1. The layer of the emotional urge: Scheler gives it the properties 'dark', 'undifferentiated' and 'ecstatic' and names it as the drive for everything that animals and people perceive, perceive and imagine. He compares the functioning of the urge to feeling in humans with the autonomous functioning of the autonomic nervous system. Even in the case of plants, one can speak of the need for feeling that is shown in growth. In animals and humans, the instinctual life is an expression of the urge to feel. Scheler comprehensively understands the human urge to feel as the “power potential of subjectivity”.

2nd layer of instinct: This layer is a first differentiation of the urge to feel and its properties. Scheler defines ' instinct ' through various behaviors . In this way he avoids having to commit to a generally binding meaning. He does the same with the other layers. He deduces from the different behaviors: Certain stimuli (birth of a chick) trigger an invariably identical process ( breeding behavior ). Instinctive behavior is determined and therefore a primitive form of being . Remnants of instincts such as the “ child schema ” can be observed in humans .

3rd layer of associative memory: Just as instinct expands the 'dark emotional urge', so the layer of associative memory expands that of instinct. Scheler understands 'associative memory' as a 'repetitive instinct' that shows itself as 'imitate' and 'copy' in behavior. This repetitive instinct or the 'associative principle' is a 'conservative principle'. It makes available to the individual only the possibilities of action of the tradition of his kind. Living beings of this level have associative control over what they perceive and what they remember. For Scheler, perceiving and remembering one's own behavior and those of others are the psychological conditions of traditional action; they are the 'inside of life' at this stage of development. The organic individual gradually detaches itself from being bound by species , from the rigidity of instinct and from drives , feelings and affects . It can now adapt to non-species-typical situations, e.g. B. in sexual behavior. It can be stated that the sexual impulse serves exclusively for reproduction as long as it is embedded in periods of heat . “Detached from the 'instinctive rhythm', it becomes more and more an independent source of pleasure” - and can “even in higher animals… far outgrow the biological meaning of its existence (e.g. masturbation in monkeys, dogs)”.

4th layer of practical intelligence: This layer 'corrects' the associative principle. In principle, it is still 'organically bound' and is supplemented by further, also organically bound skills. Living beings with practical intelligence can choose between 'goods'. This is shown e.g. B. as selection of sexual partners (beginnings of eros ). Behavior that could be considered an expression of practical intelligence is a sudden event in which a living being solves a task of its own accord for the first time that satisfies its needs . Scheler defines the psychological side of this behavior “as an insight into a state of affairs ( according to its existence and coincidental nature ) on the basis of a relationship structure ”. It is a matter of 'productive thinking', which always includes “the anticipation , the pre-existence of a new and never experienced fact (pro-videntia, prudentia, cleverness, cunning, cunning)…” Scheler also counts people's technical thinking in this productive way of thinking . "There is only one (albeit large) difference of degree between a clever chimpanzee and Edison , who is only seen as a technician."

Animals also reach this level, adds Scheler, contradicting many contemporaries.

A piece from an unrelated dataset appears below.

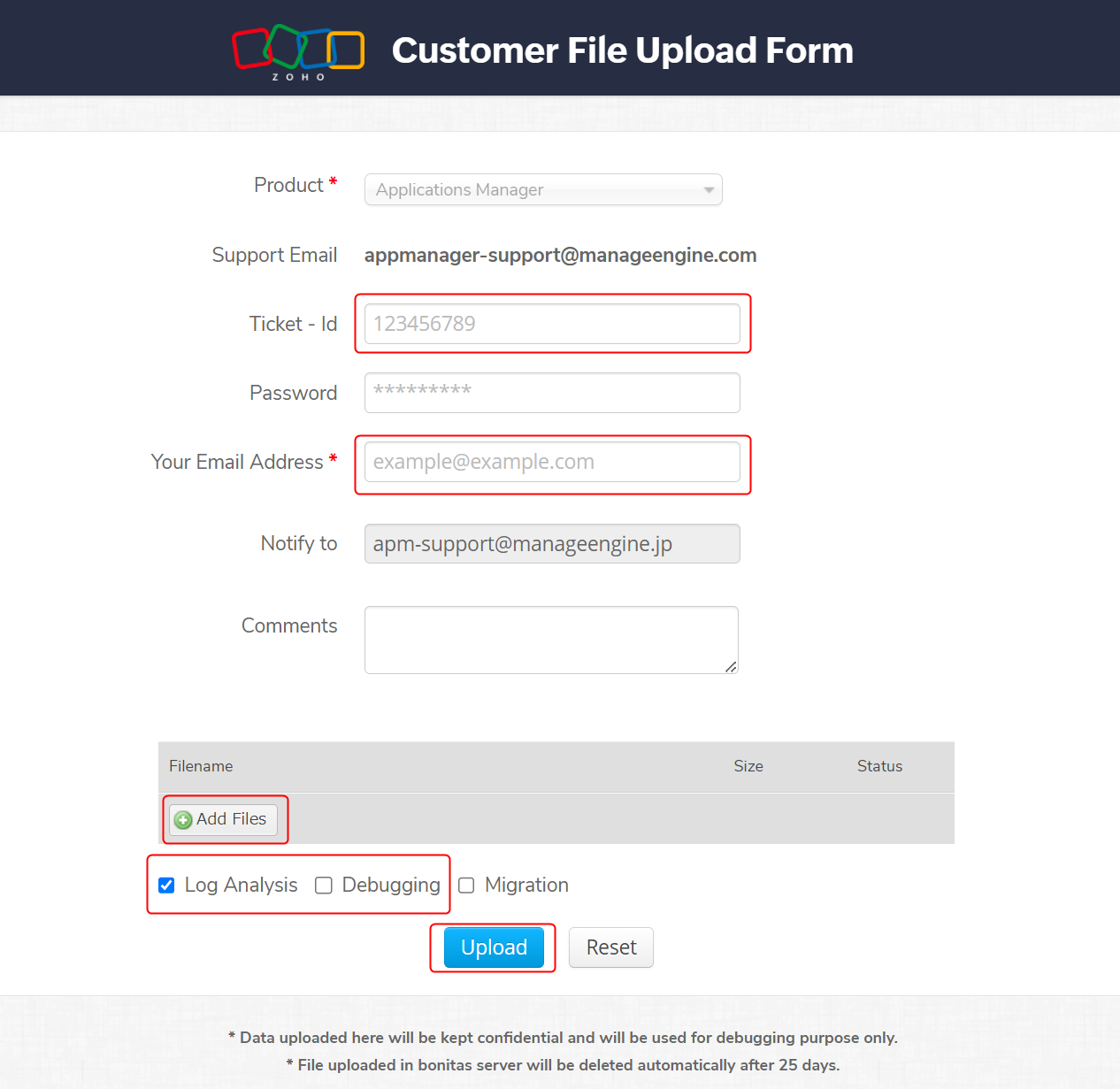This screenshot has width=1120, height=1089.
Task: Click the Size column header
Action: (748, 766)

The experiments of the psychologist Wolfgang Köhler "... clearly show, in my opinion, that the performance of animals cannot all be derived from instincts and associated associative processes (memory components of existing conceptual connections), that in some cases there are real intelligence actions."

The following roughly happens with such intelligence acts on the psychic side of life:

By the instinctual goal, e.g. B. a fruit, the animals optically light up and stand out sharply against the optical environmental field and become independent, all the conditions that the animal's environment contains are transformed in a peculiar way ... It (the animal) receives such a relatively 'abstract' Relief that (other) things ... receive the abstract dynamic reference character 'thing for fruit-picking'; ... It is the instinctual dynamics in the animal itself that begins to become more objective and to expand into the surrounding components. "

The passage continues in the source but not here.